### TASK
Reproduce exactly the line that contains "This screenshot has height=411, width=409." and every line after it through the end of the records below, leaving out all pictures.
++++++++
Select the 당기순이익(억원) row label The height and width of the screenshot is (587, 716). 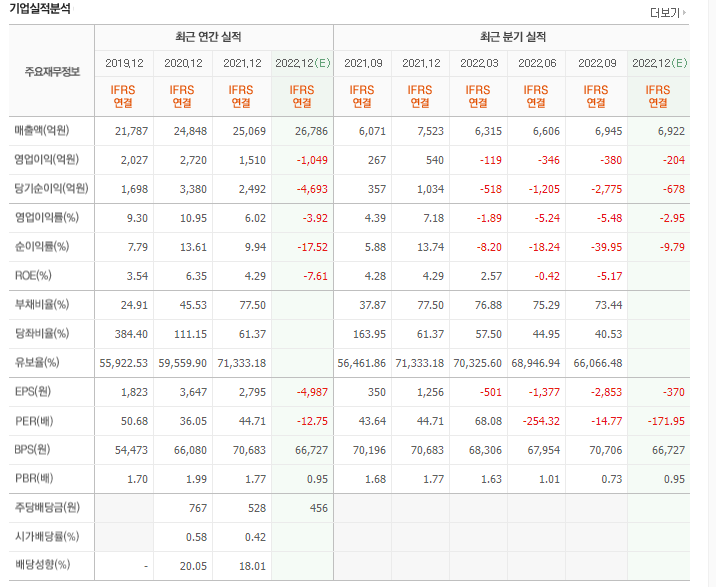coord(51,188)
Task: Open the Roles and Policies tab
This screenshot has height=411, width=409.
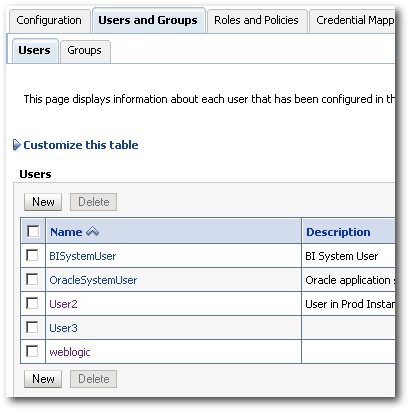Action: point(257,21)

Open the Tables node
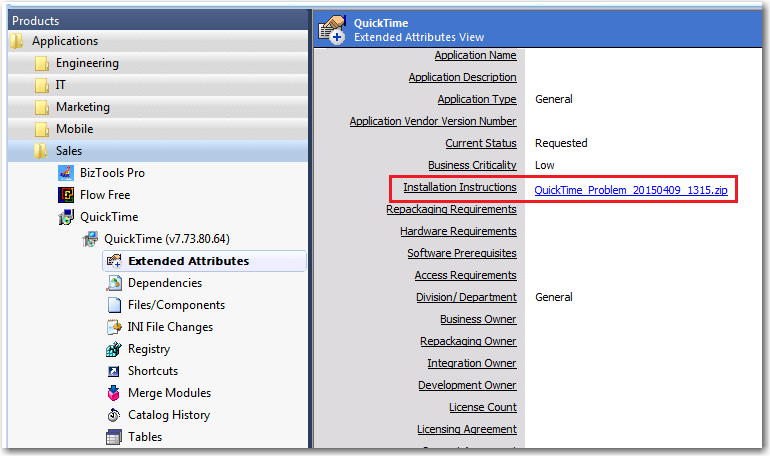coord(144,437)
++++++++
### EXERCISE SOLUTION
This screenshot has height=411, width=409.
Action: point(257,21)

Open the Tables node
coord(144,437)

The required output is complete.